- What the exercise asks: Reproduce each of the records below word for word.

- Provided material:

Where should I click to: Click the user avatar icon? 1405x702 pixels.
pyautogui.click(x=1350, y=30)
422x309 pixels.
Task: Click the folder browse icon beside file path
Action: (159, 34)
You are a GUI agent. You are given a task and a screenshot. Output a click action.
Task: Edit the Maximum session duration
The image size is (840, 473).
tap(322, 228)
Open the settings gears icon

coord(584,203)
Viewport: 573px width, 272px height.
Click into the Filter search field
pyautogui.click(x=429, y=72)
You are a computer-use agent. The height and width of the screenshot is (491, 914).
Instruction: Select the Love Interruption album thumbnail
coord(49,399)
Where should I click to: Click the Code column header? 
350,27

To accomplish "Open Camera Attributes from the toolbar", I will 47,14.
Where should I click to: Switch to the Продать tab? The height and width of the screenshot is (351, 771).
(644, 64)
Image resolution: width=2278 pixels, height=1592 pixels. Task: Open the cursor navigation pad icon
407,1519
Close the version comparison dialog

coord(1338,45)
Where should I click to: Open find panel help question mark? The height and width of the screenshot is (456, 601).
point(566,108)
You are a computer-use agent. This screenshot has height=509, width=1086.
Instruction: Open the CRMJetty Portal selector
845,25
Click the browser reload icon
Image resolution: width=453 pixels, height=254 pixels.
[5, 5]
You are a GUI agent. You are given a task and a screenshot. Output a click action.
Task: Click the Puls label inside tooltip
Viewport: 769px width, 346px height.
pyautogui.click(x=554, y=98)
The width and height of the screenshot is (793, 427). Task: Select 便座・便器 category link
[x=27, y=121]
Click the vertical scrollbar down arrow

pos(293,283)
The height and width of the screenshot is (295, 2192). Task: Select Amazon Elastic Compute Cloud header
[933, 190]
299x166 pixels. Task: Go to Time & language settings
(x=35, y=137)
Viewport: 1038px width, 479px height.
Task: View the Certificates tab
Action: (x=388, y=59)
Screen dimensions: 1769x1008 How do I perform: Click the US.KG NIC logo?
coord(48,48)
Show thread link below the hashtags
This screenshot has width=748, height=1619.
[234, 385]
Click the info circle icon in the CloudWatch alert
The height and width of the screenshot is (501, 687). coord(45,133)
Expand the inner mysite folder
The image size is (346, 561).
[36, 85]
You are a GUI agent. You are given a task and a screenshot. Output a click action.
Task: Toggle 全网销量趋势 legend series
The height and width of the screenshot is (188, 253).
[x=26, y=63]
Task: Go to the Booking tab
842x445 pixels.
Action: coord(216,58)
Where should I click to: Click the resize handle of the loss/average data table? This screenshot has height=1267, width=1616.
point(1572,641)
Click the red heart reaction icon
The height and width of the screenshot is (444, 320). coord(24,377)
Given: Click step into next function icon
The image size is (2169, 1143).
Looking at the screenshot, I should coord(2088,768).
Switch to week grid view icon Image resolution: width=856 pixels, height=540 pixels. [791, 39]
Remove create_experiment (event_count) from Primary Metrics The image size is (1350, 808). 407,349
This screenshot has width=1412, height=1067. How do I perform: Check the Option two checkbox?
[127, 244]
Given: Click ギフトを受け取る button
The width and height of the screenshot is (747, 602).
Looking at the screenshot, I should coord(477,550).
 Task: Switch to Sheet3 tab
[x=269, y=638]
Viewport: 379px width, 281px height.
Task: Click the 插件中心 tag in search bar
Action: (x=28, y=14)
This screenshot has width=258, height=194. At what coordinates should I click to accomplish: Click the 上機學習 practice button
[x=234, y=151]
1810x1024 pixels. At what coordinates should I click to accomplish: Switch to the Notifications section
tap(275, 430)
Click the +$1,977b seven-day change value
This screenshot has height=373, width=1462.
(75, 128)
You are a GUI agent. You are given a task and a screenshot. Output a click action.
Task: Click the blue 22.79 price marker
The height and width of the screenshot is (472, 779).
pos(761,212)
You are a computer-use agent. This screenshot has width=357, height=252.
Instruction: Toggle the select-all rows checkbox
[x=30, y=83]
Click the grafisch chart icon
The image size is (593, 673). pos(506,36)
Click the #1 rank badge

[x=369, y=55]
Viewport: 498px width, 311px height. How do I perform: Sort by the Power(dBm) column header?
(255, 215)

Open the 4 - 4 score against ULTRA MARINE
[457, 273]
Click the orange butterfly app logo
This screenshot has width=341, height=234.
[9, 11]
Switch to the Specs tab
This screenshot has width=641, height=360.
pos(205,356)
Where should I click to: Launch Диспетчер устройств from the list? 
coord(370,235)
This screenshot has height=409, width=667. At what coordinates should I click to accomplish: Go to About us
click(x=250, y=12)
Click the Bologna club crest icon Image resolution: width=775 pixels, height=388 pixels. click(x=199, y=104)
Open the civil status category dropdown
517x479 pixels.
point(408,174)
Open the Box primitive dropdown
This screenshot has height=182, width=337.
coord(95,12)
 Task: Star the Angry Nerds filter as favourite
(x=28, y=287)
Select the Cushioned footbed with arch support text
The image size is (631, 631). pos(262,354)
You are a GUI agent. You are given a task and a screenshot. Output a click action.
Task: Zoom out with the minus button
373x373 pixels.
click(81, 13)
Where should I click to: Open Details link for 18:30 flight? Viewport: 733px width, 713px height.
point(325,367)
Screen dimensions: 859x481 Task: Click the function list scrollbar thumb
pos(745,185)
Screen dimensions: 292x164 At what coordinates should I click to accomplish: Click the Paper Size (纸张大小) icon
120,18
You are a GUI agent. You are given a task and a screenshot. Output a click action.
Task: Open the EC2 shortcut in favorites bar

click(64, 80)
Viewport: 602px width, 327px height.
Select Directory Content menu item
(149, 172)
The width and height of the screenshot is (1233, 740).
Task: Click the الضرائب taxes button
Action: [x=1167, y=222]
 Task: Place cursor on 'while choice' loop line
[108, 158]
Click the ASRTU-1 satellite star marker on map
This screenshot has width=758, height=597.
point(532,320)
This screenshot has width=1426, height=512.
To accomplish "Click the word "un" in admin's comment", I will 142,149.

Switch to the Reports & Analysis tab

- Worked answer:
Where should I click to: Click the user avatar icon? 1405x702 pixels.
pyautogui.click(x=1350, y=30)
422x309 pixels.
Task: Click the folder browse icon beside file path
Action: (159, 34)
You are a GUI agent. You are given a task and a screenshot. Output a click action.
Task: Edit the Maximum session duration
The image size is (840, 473).
tap(322, 228)
Open the settings gears icon

coord(584,203)
Viewport: 573px width, 272px height.
Click into the Filter search field
pyautogui.click(x=429, y=72)
You are a computer-use agent. The height and width of the screenshot is (491, 914).
Instruction: Select the Love Interruption album thumbnail
coord(49,399)
Where should I click to: Click the Code column header? 
350,27

To accomplish "Open Camera Attributes from the toolbar", I will 47,14.
Where should I click to: Switch to the Продать tab? The height and width of the screenshot is (351, 771).
(644, 64)
Image resolution: width=2278 pixels, height=1592 pixels. Task: Open the cursor navigation pad icon
407,1519
Close the version comparison dialog

coord(1338,45)
Where should I click to: Open find panel help question mark? The height and width of the screenshot is (456, 601).
point(566,108)
You are a computer-use agent. This screenshot has height=509, width=1086.
Instruction: Open the CRMJetty Portal selector
845,25
Click the browser reload icon
Image resolution: width=453 pixels, height=254 pixels.
[5, 5]
You are a GUI agent. You are given a task and a screenshot. Output a click action.
Task: Click the Puls label inside tooltip
Viewport: 769px width, 346px height.
pyautogui.click(x=554, y=98)
The width and height of the screenshot is (793, 427). Task: Select 便座・便器 category link
[x=27, y=121]
Click the vertical scrollbar down arrow

pos(293,283)
The height and width of the screenshot is (295, 2192). Task: Select Amazon Elastic Compute Cloud header
[933, 190]
299x166 pixels. Task: Go to Time & language settings
(x=35, y=137)
Viewport: 1038px width, 479px height.
Task: View the Certificates tab
Action: (x=388, y=59)
Screen dimensions: 1769x1008 How do I perform: Click the US.KG NIC logo?
coord(48,48)
Show thread link below the hashtags
This screenshot has width=748, height=1619.
[234, 385]
Click the info circle icon in the CloudWatch alert
The height and width of the screenshot is (501, 687). coord(45,133)
Expand the inner mysite folder
The image size is (346, 561).
[36, 85]
You are a GUI agent. You are given a task and a screenshot. Output a click action.
Task: Toggle 全网销量趋势 legend series
The height and width of the screenshot is (188, 253).
[x=26, y=63]
Task: Go to the Booking tab
842x445 pixels.
Action: coord(216,58)
Where should I click to: Click the resize handle of the loss/average data table? This screenshot has height=1267, width=1616.
point(1572,641)
Click the red heart reaction icon
The height and width of the screenshot is (444, 320). coord(24,377)
Given: Click step into next function icon
The image size is (2169, 1143).
Looking at the screenshot, I should coord(2088,768).
Switch to week grid view icon Image resolution: width=856 pixels, height=540 pixels. [791, 39]
Remove create_experiment (event_count) from Primary Metrics The image size is (1350, 808). 407,349
This screenshot has width=1412, height=1067. How do I perform: Check the Option two checkbox?
[127, 244]
Given: Click ギフトを受け取る button
The width and height of the screenshot is (747, 602).
Looking at the screenshot, I should coord(477,550).
 Task: Switch to Sheet3 tab
[x=269, y=638]
Viewport: 379px width, 281px height.
Task: Click the 插件中心 tag in search bar
Action: (x=28, y=14)
This screenshot has width=258, height=194. At what coordinates should I click to accomplish: Click the 上機學習 practice button
[x=234, y=151]
1810x1024 pixels. At what coordinates should I click to accomplish: Switch to the Notifications section
tap(275, 430)
Click the +$1,977b seven-day change value
This screenshot has height=373, width=1462.
(75, 128)
You are a GUI agent. You are given a task and a screenshot. Output a click action.
Task: Click the blue 22.79 price marker
The height and width of the screenshot is (472, 779).
pos(761,212)
You are a computer-use agent. This screenshot has width=357, height=252.
Instruction: Toggle the select-all rows checkbox
[x=30, y=83]
Click the grafisch chart icon
The image size is (593, 673). pos(506,36)
Click the #1 rank badge

[x=369, y=55]
Viewport: 498px width, 311px height. How do I perform: Sort by the Power(dBm) column header?
(255, 215)

Open the 4 - 4 score against ULTRA MARINE
[457, 273]
Click the orange butterfly app logo
This screenshot has width=341, height=234.
[9, 11]
Switch to the Specs tab
This screenshot has width=641, height=360.
pos(205,356)
Where should I click to: Launch Диспетчер устройств from the list? 
coord(370,235)
This screenshot has height=409, width=667. At what coordinates should I click to accomplish: Go to About us
click(x=250, y=12)
Click the Bologna club crest icon Image resolution: width=775 pixels, height=388 pixels. click(x=199, y=104)
Open the civil status category dropdown
517x479 pixels.
point(408,174)
Open the Box primitive dropdown
This screenshot has height=182, width=337.
coord(95,12)
 Task: Star the Angry Nerds filter as favourite
(x=28, y=287)
Select the Cushioned footbed with arch support text
The image size is (631, 631). pos(262,354)
You are a GUI agent. You are given a task and a screenshot. Output a click action.
Task: Zoom out with the minus button
373x373 pixels.
click(81, 13)
Where should I click to: Open Details link for 18:30 flight? Viewport: 733px width, 713px height.
point(325,367)
Screen dimensions: 859x481 Task: Click the function list scrollbar thumb
pos(745,185)
Screen dimensions: 292x164 At what coordinates should I click to accomplish: Click the Paper Size (纸张大小) icon
120,18
You are a GUI agent. You are given a task and a screenshot. Output a click action.
Task: Open the EC2 shortcut in favorites bar

click(64, 80)
Viewport: 602px width, 327px height.
Select Directory Content menu item
(149, 172)
The width and height of the screenshot is (1233, 740).
Task: Click the الضرائب taxes button
Action: [x=1167, y=222]
 Task: Place cursor on 'while choice' loop line
[108, 158]
Click the ASRTU-1 satellite star marker on map
This screenshot has width=758, height=597.
point(532,320)
This screenshot has width=1426, height=512.
To accomplish "Click the word "un" in admin's comment", I will 142,149.

Switch to the Reports & Analysis tab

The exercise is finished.